Yani, gitmiş tanrısal ateşten bir parça çalmış, onlara vermiş. İşte böylesine insan dostudur, mitolojinin ilk asisi olan Prometheus. Hep insanlar için çalışmış, savaşmıştır. Tanrıları hep son derece sıkıcı ve adaletsiz bulmuştur.

O günden itibaren insanlar ateşin yardımıyla daha iyi yaşamaya başlamışlar. Yiyeceklerini pişiriyorlar, soğuk havada ısınıyorlar, karanlık mağaralarda çıralı odunları yakarak birbirlerinin yüzlerini görüyorlarmış. Fakat bir süre sonra nerden geldiklerini unutarak kendilerini tanrılarla eşit tutmaya başlamışlar.

Zeus onların böyle şımarık davranacaklarını önceden tahmin ettiği için onlara ateşi vermemişti. Kendi haberi olmaksızın insanlara ateşi hediye ettiği ve onları şımarttığı için Prometheus'a kızarak, Prometheus'u cezalandırmaya karar vermiş. Ateşin, sanayinin tanrısı Hephaistos'a onu Kafkas dağlarının en yüksek tepesindeki yalçın kayalara zincirlemesini emretmiş. İlahi demirci istemeyerk Zeus'un bu emirine boyun eğmiş ve Prometheus'un kollarına ayaklarına kırılmaz zincirler geçirerek onları sıkıca kayalara çakmış. Prometheus'un cezası çok ağırmış: Her sabah, kocaman bir kartal kanatlarını açarak süzülüyor ve gelip kolları iki yana açılmış şekilde zincire vurulan Prometheus'un göğsüne sivri tırnaklarını batırıyor, korkunç gagası ile karaciğerini didikleyerek yiyormuş. Bu vahşi hayvanın akşama kadar yediği Prometheus'un ciğeri gece boyunca yeniden büyüyor ve eski haline geliyormuş. Büyük acılar çeken Prometheus bu cezaya sonsuza dek çarptırılmış, zira kendisi ölümsüzdür.

Sonunda Prometheus yeniden özgürlüğüne kavuşmuş. Ama nasıl, işte bu kesin olarak bilinmiyor.

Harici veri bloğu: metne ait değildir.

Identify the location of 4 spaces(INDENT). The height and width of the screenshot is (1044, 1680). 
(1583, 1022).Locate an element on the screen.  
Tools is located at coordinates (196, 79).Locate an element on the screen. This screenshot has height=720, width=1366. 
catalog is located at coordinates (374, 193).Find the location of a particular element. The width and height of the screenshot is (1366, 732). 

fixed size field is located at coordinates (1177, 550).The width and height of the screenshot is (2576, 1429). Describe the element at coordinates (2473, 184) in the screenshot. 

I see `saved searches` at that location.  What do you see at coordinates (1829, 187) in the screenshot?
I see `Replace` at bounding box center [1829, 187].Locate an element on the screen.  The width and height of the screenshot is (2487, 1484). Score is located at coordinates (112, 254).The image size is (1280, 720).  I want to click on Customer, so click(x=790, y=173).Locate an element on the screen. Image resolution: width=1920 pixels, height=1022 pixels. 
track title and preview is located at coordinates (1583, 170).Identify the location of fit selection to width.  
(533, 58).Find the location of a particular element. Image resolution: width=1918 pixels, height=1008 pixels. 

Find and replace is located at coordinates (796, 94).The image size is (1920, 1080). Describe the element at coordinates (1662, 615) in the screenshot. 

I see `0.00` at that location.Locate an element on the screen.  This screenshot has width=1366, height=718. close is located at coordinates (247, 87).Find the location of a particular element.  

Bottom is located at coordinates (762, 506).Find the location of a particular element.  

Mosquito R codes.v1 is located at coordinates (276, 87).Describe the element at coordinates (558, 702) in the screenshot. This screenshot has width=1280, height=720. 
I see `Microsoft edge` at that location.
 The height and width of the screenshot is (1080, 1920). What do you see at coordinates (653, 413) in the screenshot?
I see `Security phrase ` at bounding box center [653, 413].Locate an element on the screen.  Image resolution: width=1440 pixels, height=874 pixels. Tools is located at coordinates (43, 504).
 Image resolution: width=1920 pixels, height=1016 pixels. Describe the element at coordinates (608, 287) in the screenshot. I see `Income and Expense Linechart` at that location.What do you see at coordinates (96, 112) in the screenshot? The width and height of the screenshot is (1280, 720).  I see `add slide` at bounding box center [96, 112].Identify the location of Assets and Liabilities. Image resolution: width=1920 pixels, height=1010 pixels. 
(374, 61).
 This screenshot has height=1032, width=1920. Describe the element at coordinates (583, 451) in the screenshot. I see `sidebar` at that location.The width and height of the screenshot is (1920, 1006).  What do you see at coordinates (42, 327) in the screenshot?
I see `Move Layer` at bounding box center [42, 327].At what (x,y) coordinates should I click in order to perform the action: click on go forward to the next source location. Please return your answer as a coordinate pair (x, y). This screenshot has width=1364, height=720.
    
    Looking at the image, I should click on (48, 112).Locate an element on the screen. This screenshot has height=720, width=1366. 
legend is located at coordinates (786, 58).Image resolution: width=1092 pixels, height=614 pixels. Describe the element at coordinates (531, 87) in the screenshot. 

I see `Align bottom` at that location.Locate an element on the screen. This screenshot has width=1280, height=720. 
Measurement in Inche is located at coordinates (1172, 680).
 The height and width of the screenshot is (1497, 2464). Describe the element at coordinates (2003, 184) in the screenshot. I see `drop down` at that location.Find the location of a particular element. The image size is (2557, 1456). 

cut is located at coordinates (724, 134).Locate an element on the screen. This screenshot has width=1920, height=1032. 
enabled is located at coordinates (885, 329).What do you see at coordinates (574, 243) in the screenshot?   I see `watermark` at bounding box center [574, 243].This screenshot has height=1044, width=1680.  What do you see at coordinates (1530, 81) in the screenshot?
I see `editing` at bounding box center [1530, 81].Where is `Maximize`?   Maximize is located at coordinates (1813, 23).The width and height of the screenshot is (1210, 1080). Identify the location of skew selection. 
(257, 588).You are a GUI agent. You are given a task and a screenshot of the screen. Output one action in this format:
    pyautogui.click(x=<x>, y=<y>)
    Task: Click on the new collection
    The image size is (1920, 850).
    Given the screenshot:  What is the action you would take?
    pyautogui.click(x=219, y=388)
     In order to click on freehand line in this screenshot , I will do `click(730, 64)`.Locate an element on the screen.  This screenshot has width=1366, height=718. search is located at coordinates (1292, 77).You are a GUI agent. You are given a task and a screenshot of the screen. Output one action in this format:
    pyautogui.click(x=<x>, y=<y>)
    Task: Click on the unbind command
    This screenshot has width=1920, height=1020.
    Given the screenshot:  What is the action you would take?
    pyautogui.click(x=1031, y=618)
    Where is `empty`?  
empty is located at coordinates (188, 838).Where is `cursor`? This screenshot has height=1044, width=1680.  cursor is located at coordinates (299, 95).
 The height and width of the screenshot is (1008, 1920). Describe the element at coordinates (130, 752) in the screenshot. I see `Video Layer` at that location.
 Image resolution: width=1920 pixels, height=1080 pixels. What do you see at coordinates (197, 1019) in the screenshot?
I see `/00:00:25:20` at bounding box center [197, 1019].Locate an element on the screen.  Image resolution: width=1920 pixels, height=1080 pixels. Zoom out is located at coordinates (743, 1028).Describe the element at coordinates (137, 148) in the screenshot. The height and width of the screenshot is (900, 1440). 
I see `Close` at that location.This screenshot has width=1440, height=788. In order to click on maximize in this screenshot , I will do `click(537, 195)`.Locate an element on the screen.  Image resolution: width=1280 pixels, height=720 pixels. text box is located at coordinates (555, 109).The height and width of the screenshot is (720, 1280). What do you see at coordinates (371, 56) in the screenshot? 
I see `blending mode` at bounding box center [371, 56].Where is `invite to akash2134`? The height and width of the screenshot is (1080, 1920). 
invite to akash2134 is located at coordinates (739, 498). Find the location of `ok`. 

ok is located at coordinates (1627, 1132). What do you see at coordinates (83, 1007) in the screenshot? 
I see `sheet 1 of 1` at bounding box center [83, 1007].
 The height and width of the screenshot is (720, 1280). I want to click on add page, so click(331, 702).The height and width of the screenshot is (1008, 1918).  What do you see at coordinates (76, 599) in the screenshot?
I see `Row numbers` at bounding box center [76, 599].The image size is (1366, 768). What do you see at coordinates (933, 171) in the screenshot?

Bazı kaynaklara göre, Hercules kurtarmış onu. Bazıları ise, Zeus'un onu affettiğini söyler. Çünkü, Zeus yine gönlünü yeni bir aşka, Su Perisi Thetis'e kaptırdığında, Prometheus bunu görüp, "Thetis'in doğuracağı çocuk babasından çok daha kuvvetli ve iktidar sahibi olacak, sakın onla beraber olma" demiş (Hatırlatma: Prometheus=Önceden gören... Sanırım bir nevi kahinlik de sayılıyor bu... ) ve Zeus onun zincirlerini çözmüş ve onu affederek tekrar ölümsüzler arasına Olympos dağına almış.